**YOUR OBJECTIVE**
This exercise calls for every record to be set down exactly.

--- START ---

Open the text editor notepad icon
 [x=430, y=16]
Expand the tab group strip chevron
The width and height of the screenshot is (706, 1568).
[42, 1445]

--- END ---

**RESULT BELOW**
Open the text editor notepad icon
 [x=430, y=16]
Expand the tab group strip chevron
The width and height of the screenshot is (706, 1568).
[42, 1445]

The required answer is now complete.